== TASK ==
Copy the data exactly as it appears, and do not include any pictures.

[Items listed in a dataset]
......
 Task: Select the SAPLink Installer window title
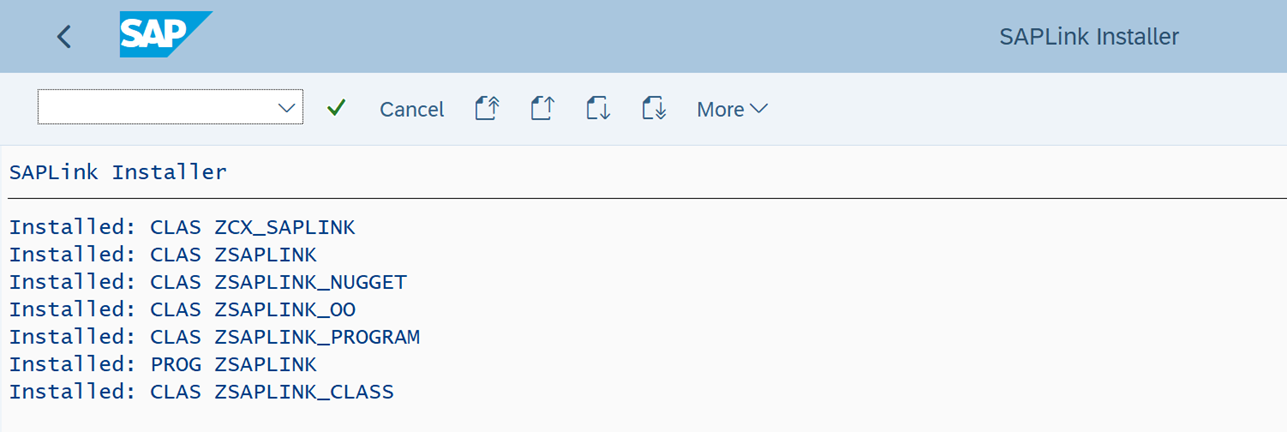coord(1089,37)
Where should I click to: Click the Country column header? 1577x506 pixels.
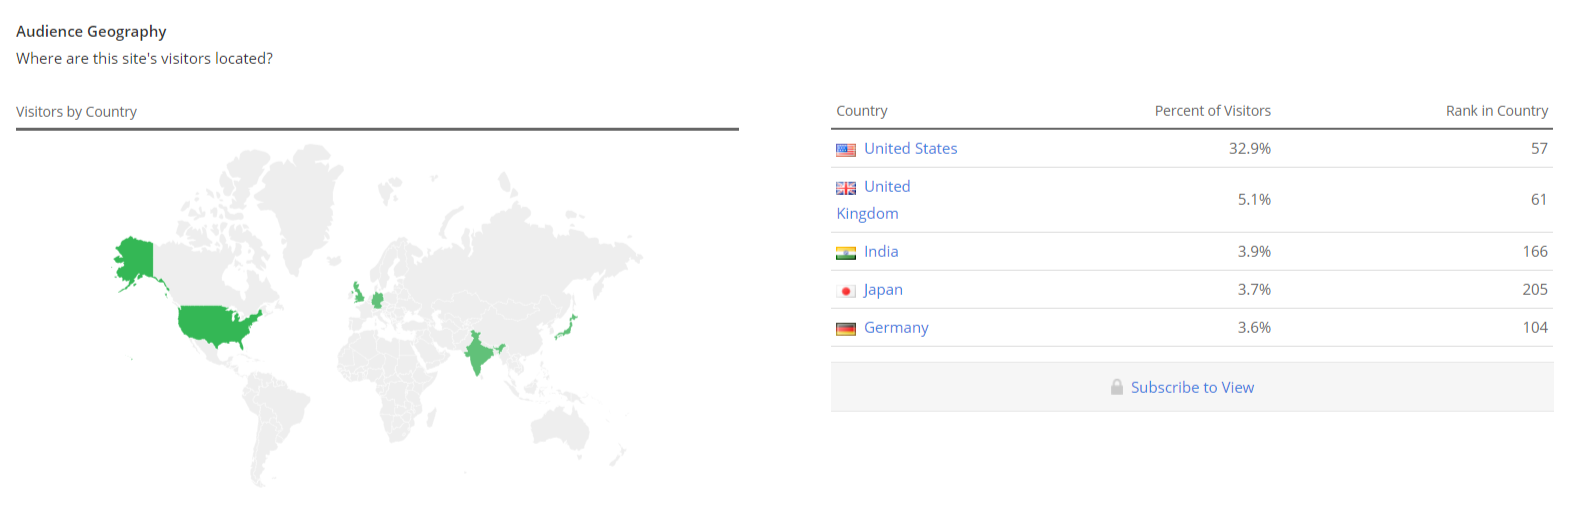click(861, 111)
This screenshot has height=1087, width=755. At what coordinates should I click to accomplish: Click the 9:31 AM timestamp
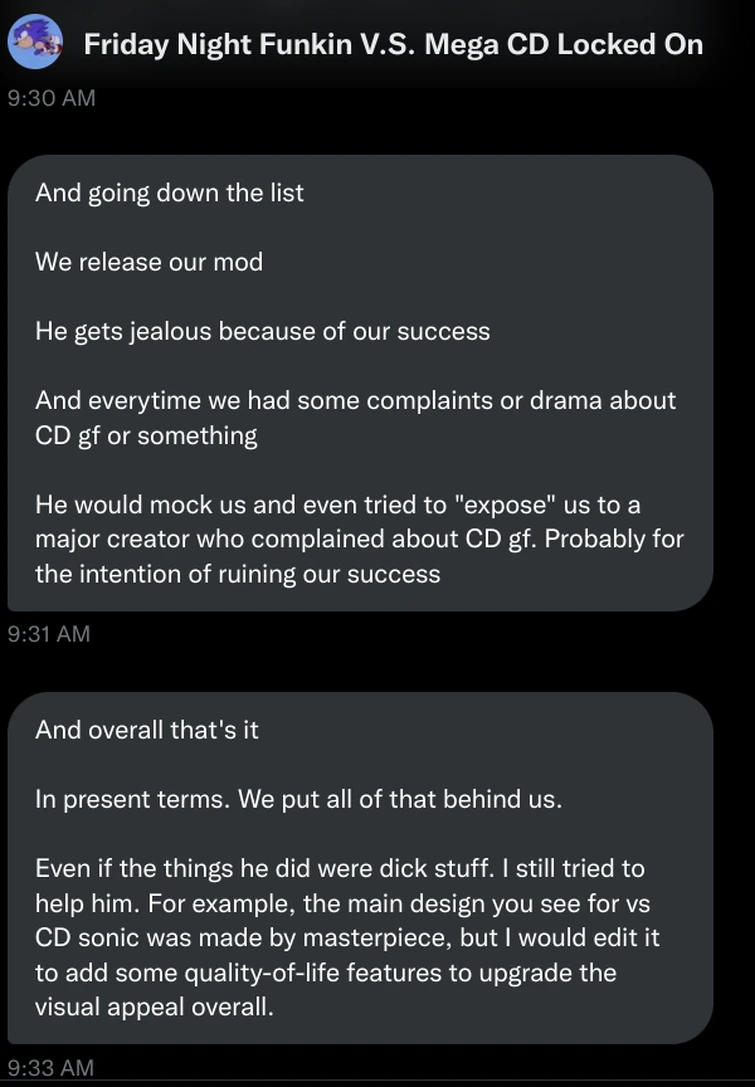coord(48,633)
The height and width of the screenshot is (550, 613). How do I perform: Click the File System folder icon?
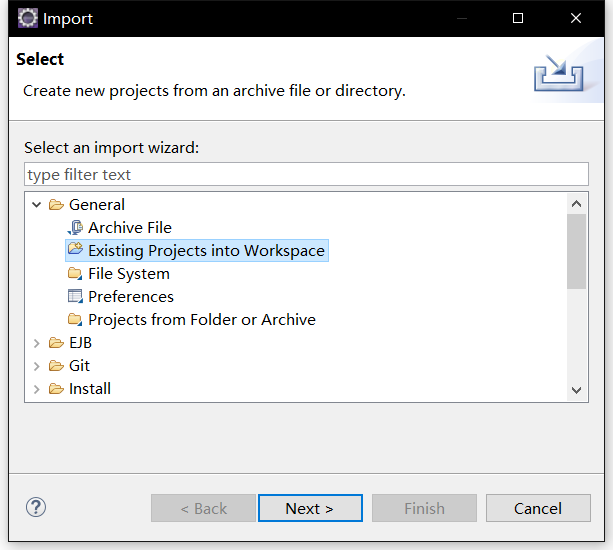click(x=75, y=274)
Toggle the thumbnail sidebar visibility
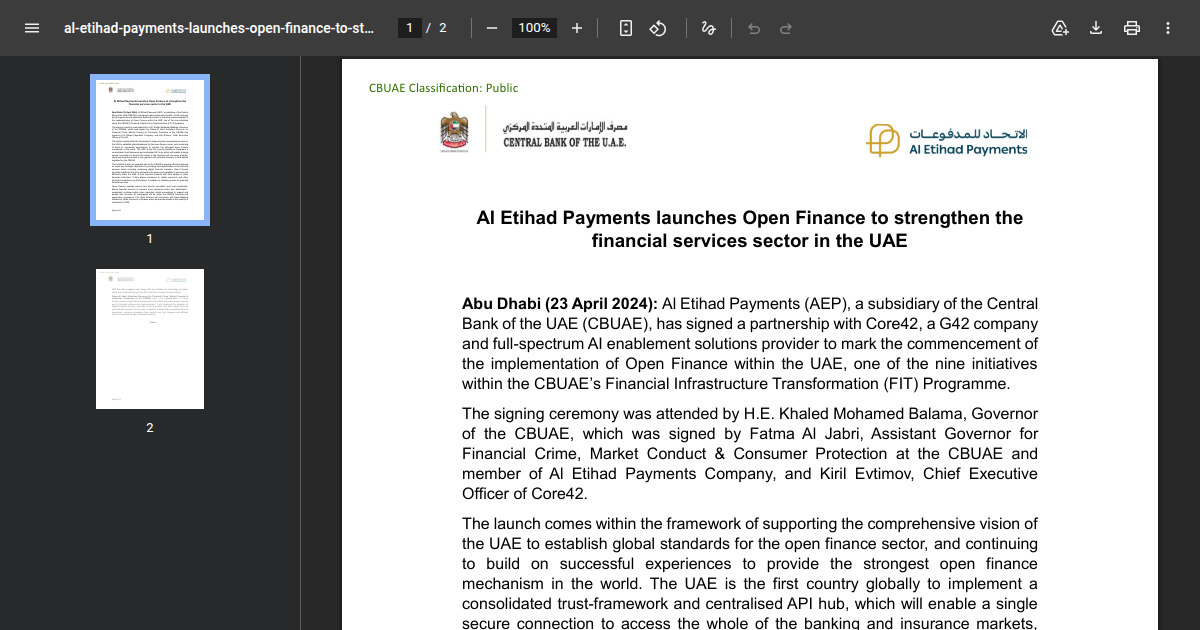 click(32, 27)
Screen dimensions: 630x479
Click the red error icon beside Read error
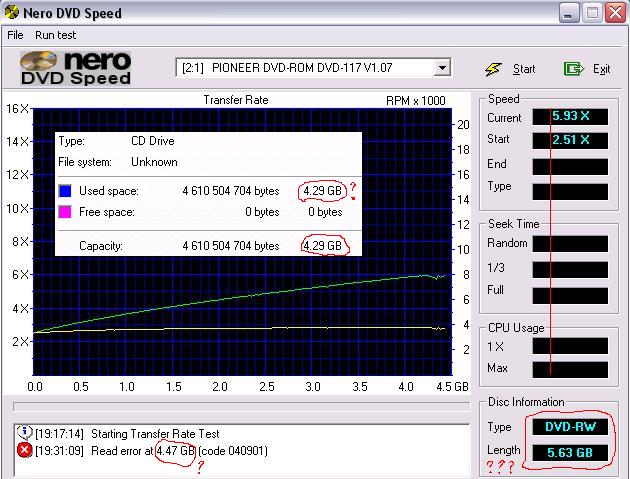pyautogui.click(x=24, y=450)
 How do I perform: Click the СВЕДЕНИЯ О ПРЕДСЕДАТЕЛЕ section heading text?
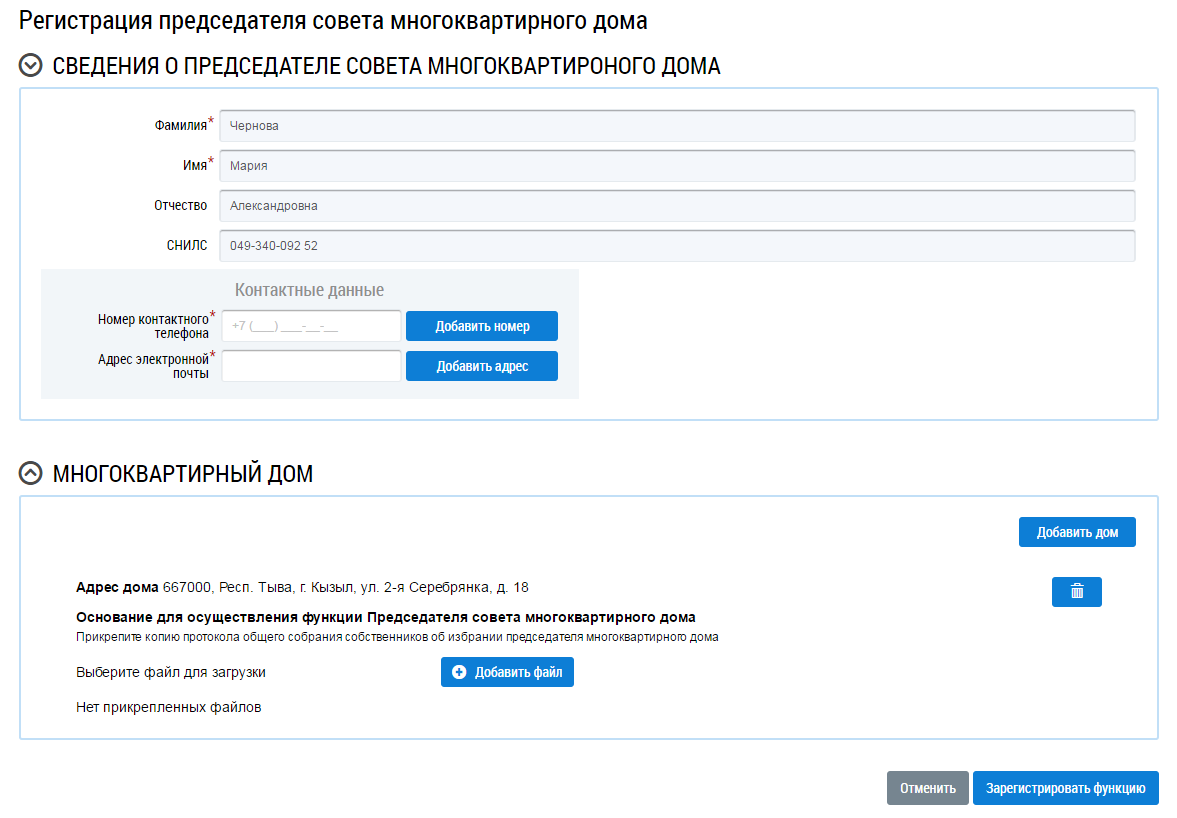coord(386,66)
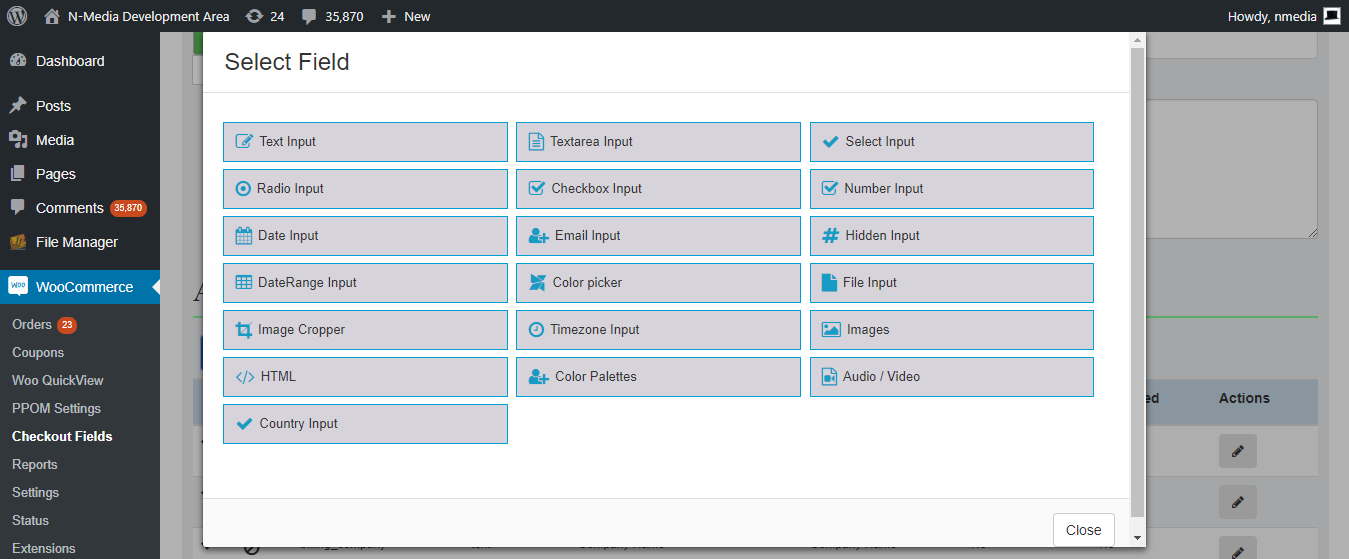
......
== REPLY ==
 Task: Select the SAPLink Installer window title
coord(1089,37)
Where should I click to: Click the Country column header? 1577x506 pixels.
click(861, 111)
This screenshot has height=1087, width=755. At what coordinates should I click to accomplish: Click the 9:31 AM timestamp
coord(48,633)
The height and width of the screenshot is (550, 613). How do I perform: Click the File System folder icon?
click(x=75, y=274)
Toggle the thumbnail sidebar visibility
 click(32, 27)
Screen dimensions: 630x479
Click the red error icon beside Read error
pyautogui.click(x=24, y=450)
 How do I perform: Click the СВЕДЕНИЯ О ПРЕДСЕДАТЕЛЕ section heading text?
coord(386,66)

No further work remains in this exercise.